EXCERPT:
____

Why no tensor-core payoff here? The bottleneck in the Nature-DQN torso is the
`8×8`/`4×4`/`3×3` **convolutions**, not large dense matmuls. cubecl 0.21's CUDA
conv kernels do not route through the tensor-core (WMMA/`mma`) path the way a big
`f16` GEMM would, so halving the element width buys bandwidth but not the ~8×
throughput NVIDIA tensor cores give on tensor-core-eligible matmul shapes. The
FP16 feasibility spike predicted a *larger* win on NVIDIA than on Metal; the
measured outcome is that on *this convolutional* workload the win is ~nil on both
(Metal couldn't even run it — see below). A dense-matmul-heavy workload (e.g. a
wide MLP / transformer torso) is where f16 tensor cores would show the predicted
gain; the Nature-CNN is not that shape.
> **OOM caveat (why one process per dtype).** Registering *both* the f32 and f16
> backends and running the full suite in a single process exhausts the 4090's
> 24 GB VRAM partway through: cubecl 0.21's CUDA memory pool, combined with
> autotune scratch buffers across twice the kernel set, fragments and fails with
> `can't allocate buffer` → `Memory page 0 doesn't exist` panics (a
> `[256,4,84,84]` f16 batch is only ~43 MB, so this is a pool/fragmentation
> issue, not a genuine working-set limit). Splitting the run so each dtype gets
> its own process — hence its own fresh memory pool — measures both cleanly. The
> paired numbers above are therefore cross-*process* but same-*host*, same-day,
> same-command; run-to-run f32 scatter between the two passes was <5 % on every
> group, bounding the comparison error well below the deltas that would matter.

____

ROWS:
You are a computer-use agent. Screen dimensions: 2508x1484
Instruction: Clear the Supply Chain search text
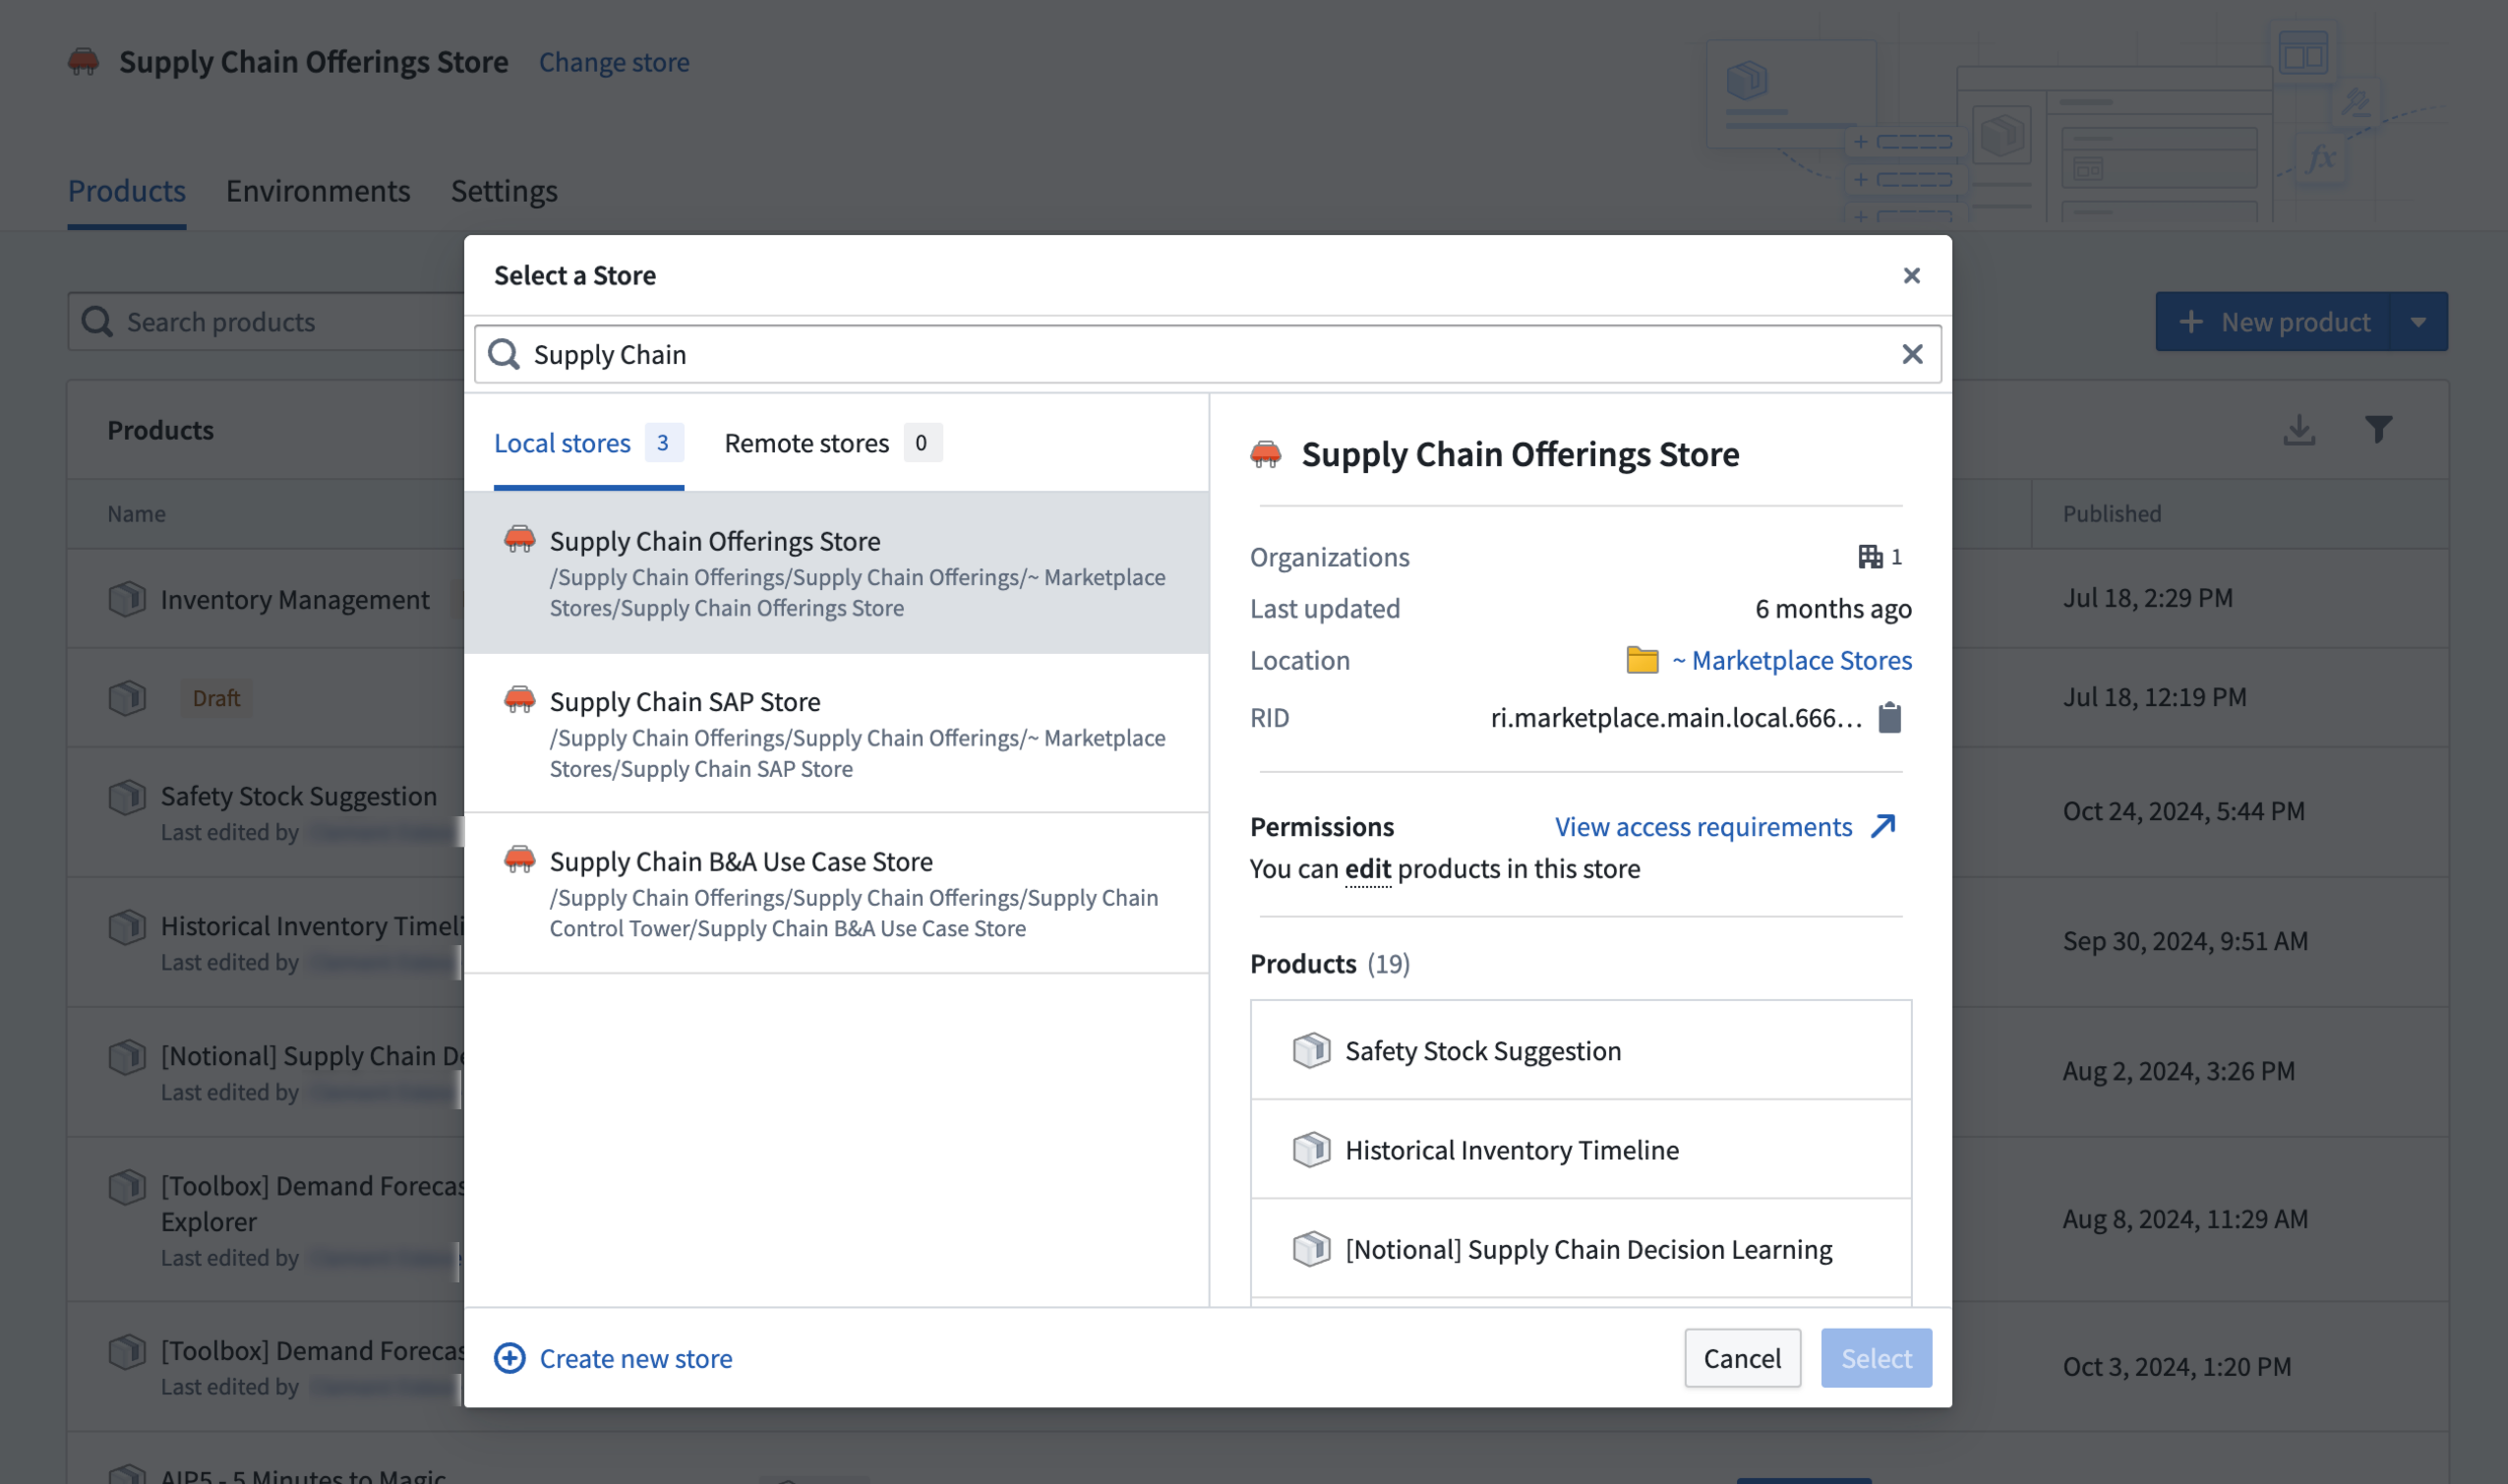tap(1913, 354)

____

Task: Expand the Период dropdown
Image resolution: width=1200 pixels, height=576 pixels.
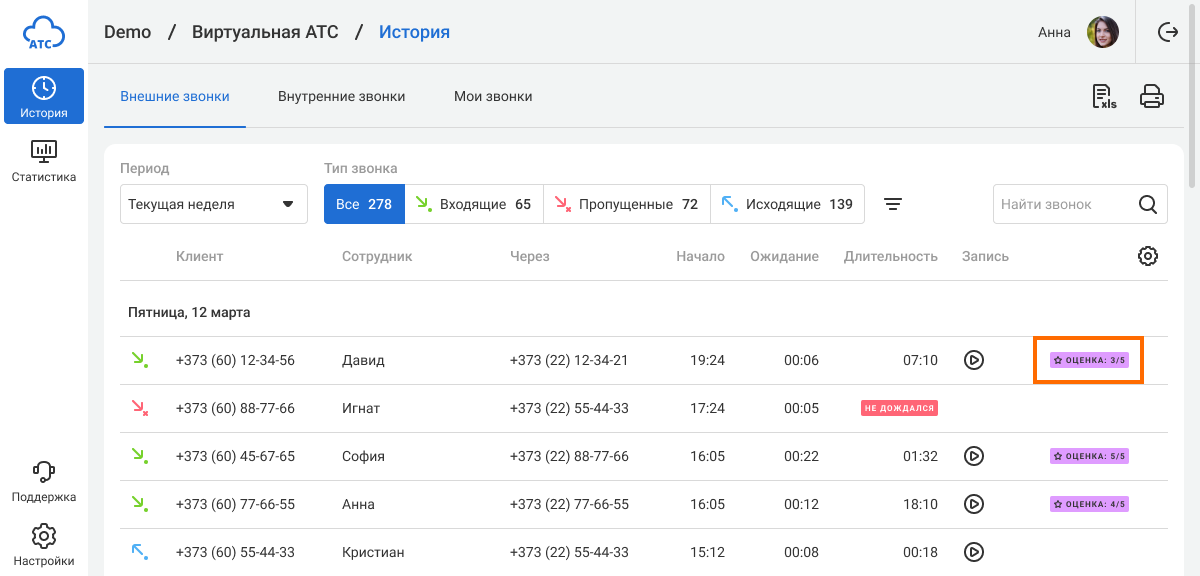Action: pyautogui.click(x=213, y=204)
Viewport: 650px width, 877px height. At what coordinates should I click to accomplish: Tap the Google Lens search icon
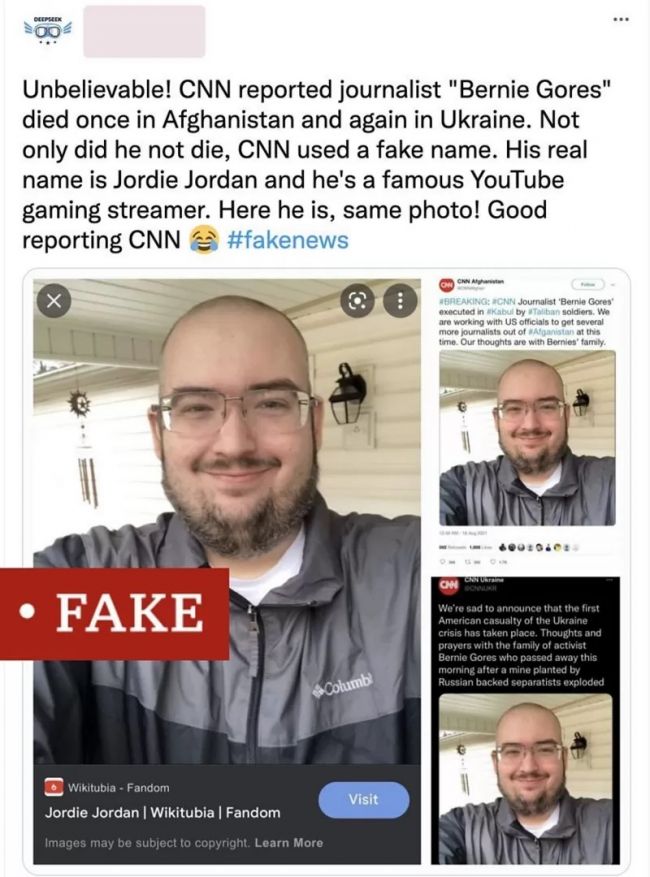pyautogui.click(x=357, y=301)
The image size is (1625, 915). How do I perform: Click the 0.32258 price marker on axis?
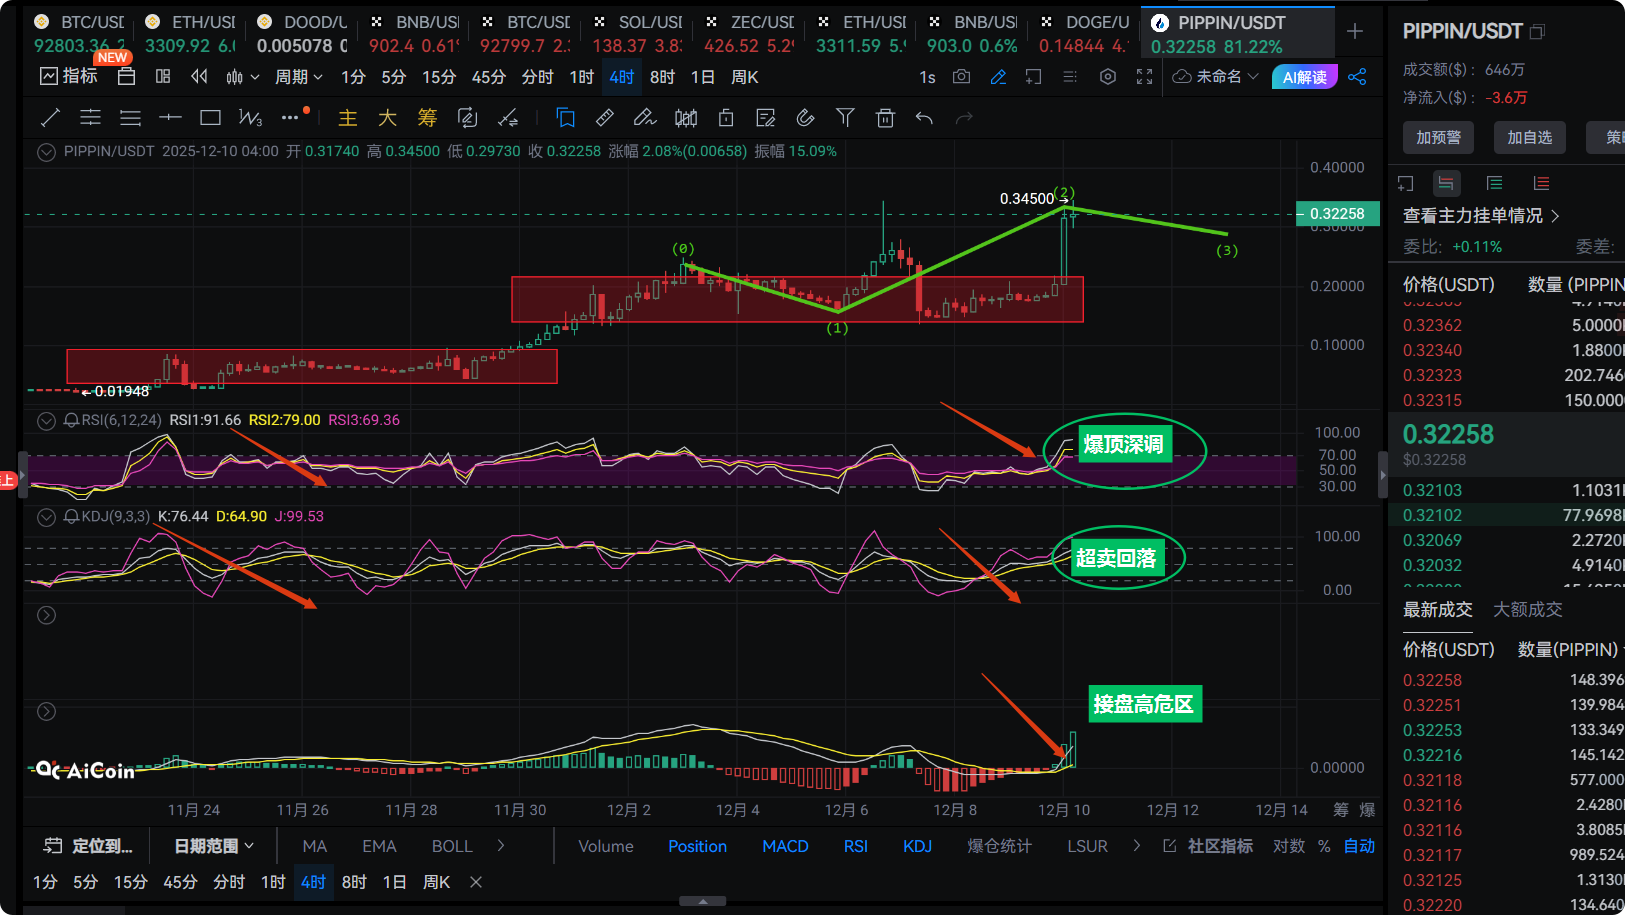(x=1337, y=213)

____

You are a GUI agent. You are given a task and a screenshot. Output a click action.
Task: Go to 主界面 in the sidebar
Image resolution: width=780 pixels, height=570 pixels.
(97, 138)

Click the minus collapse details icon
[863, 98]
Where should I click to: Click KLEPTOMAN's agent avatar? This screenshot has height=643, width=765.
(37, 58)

____

PROBLEMS TO WORK ON:
A – From the note on FP16 performance for the Nature-CNN, extract the part that opens with the words containing "Why no tensor-core" and closes with "not that shape.".
B – Which convolution sizes does the FP16 performance note name as the bottleneck in the Nature-DQN torso? List them all.
C – Write a continuation of the note on FP16 performance for the Nature-CNN, picking up after its last sentence.

TASK-BY-TASK ANSWERS:
A –
Why no tensor-core payoff here? The bottleneck in the Nature-DQN torso is the
`8×8`/`4×4`/`3×3` **convolutions**, not large dense matmuls. cubecl 0.21's CUDA
conv kernels do not route through the tensor-core (WMMA/`mma`) path the way a big
`f16` GEMM would, so halving the element width buys bandwidth but not the ~8×
throughput NVIDIA tensor cores give on tensor-core-eligible matmul shapes. The
FP16 feasibility spike predicted a *larger* win on NVIDIA than on Metal; the
measured outcome is that on *this convolutional* workload the win is ~nil on both
(Metal couldn't even run it — see below). A dense-matmul-heavy workload (e.g. a
wide MLP / transformer torso) is where f16 tensor cores would show the predicted
gain; the Nature-CNN is not that shape.

B –
8×8
4×4
3×3

C –
### wgpu/Metal f16 — runtime unstable (not recorded)
On the M3 Ultra (Metal via wgpu), the `nature_dqn_*/wgpu-f16` groups **do not run
to completion**: the f32 `/wgpu` groups measured fine (e.g. `policy_forward/b32`
= 11.9 ms), but the f16 pass drove the process into a memory blow-up —
`qnet_forward/wgpu-f16/b32` reported a wildly unstable `[1.96 s, 3.45 s, 5.02 s]`
interval before the OS `SIGKILL`ed it (OOM). This matches the
[#305](https://github.com/rjwalters/thrust/issues/305) tracking note that f16 on
Metal is untested / unsupported in Burn 0.21 (no bf16 matmul, f16 conv path
unverified). The `wgpu-f16` registration is retained (it compiles) but is
**marked runtime-unverified**; no wgpu-f16 numbers are recorded. Raw partial log:
`.loom/bench-logs/wgpu-m3-f16-only.log`.
### Recommendation: when to flip `training-fp16` on
**Default: leave `training-fp16` off.** On the workloads Thrust has today it
provides no measured speedup:
- **CUDA + Nature-DQN CNN:** f16 ≈ f32 (within noise) — the conv torso does not
hit tensor cores. No reason to opt in for the throughput.
- **wgpu/Metal:** f16 does not run reliably (OOM/SIGKILL). Do not use.
- **CPU (NdArray):** f16 is unavailable at the type level (hard compile error).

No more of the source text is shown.